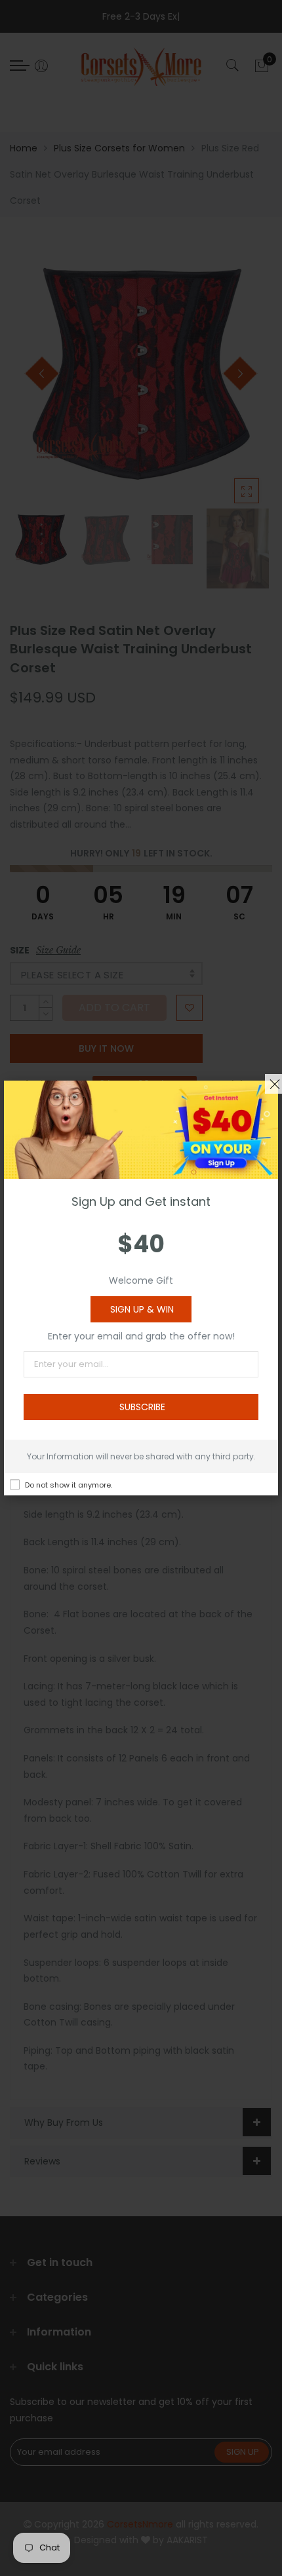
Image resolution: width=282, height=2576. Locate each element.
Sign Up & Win (142, 1309)
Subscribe (142, 1406)
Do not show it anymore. (68, 1485)
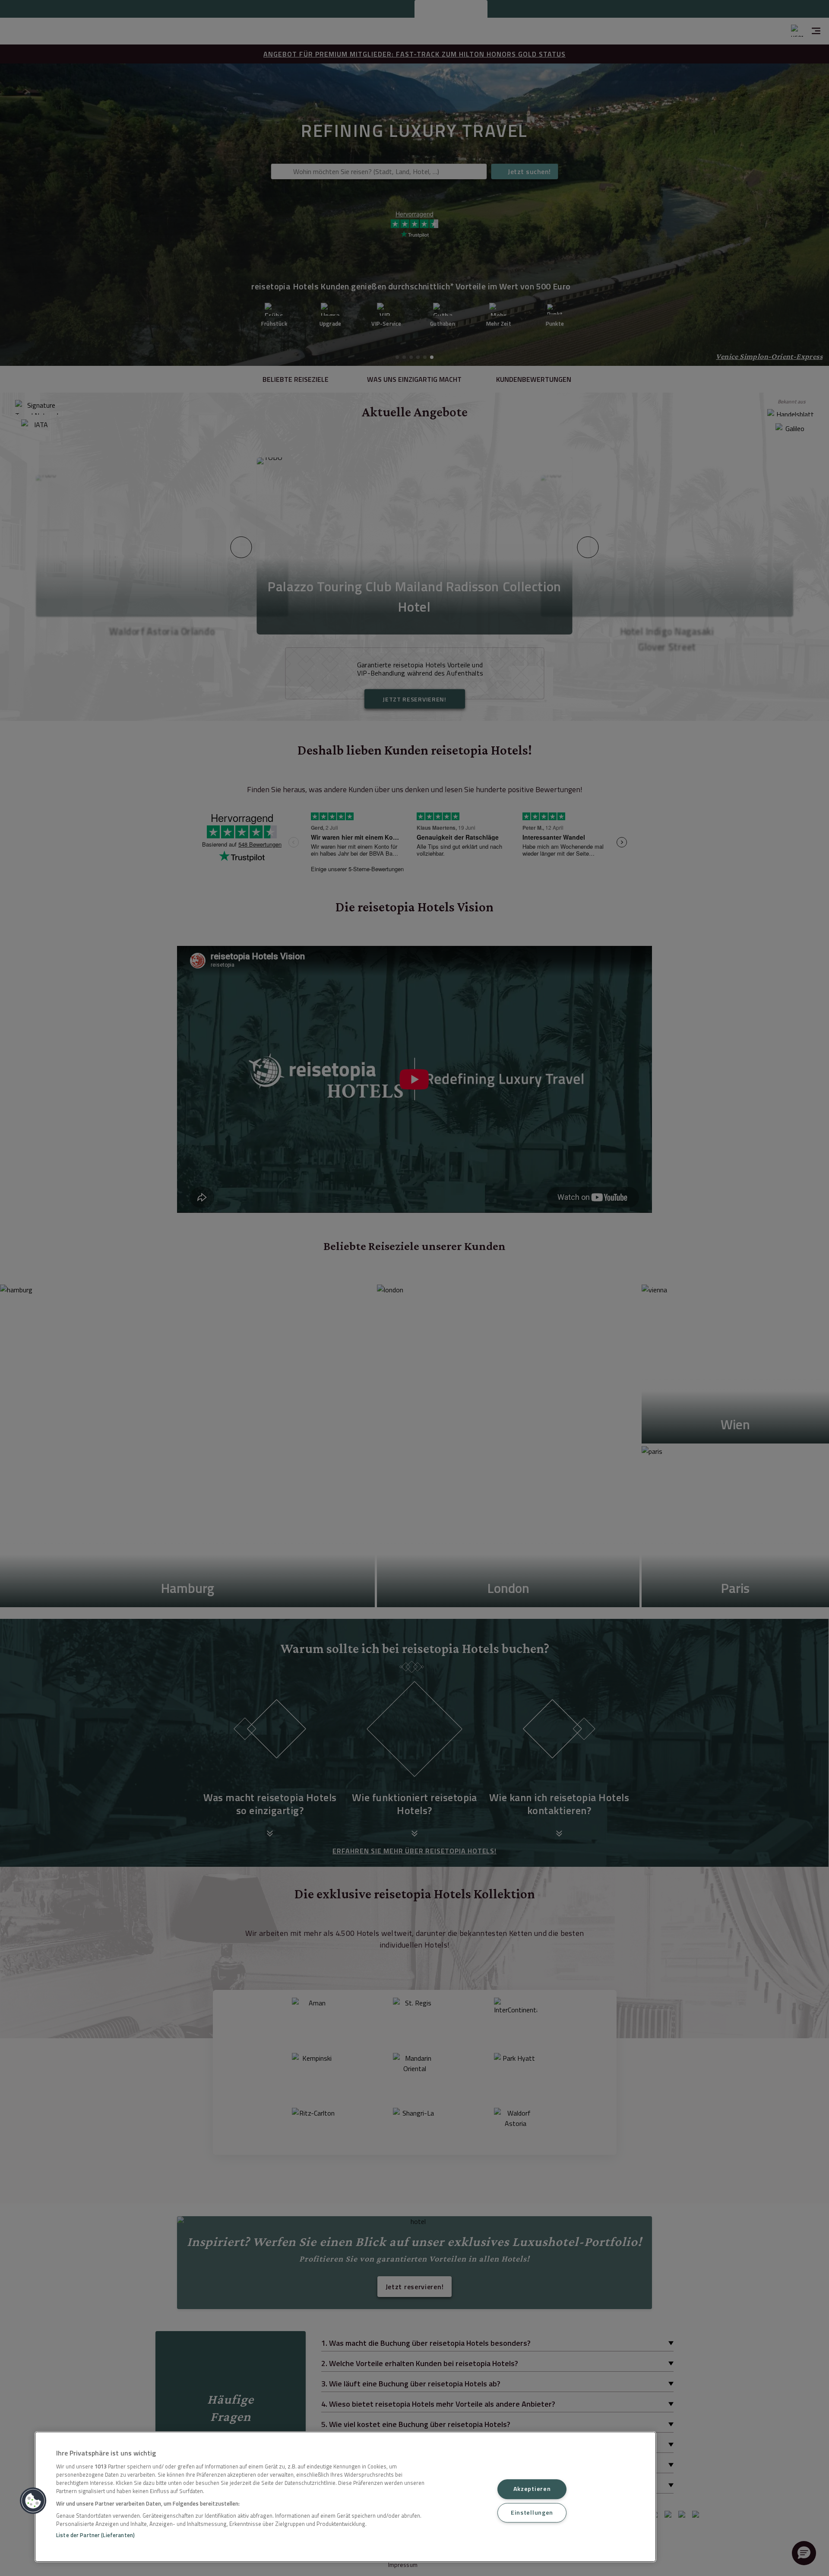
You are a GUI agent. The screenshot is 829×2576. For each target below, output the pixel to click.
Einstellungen (532, 2512)
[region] (345, 2496)
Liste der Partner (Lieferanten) (95, 2535)
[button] (33, 2501)
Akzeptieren (532, 2489)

+ + + +

ACTIVITY - Please report the number of lines in the data that include "each", with no other words.

RESULT - 2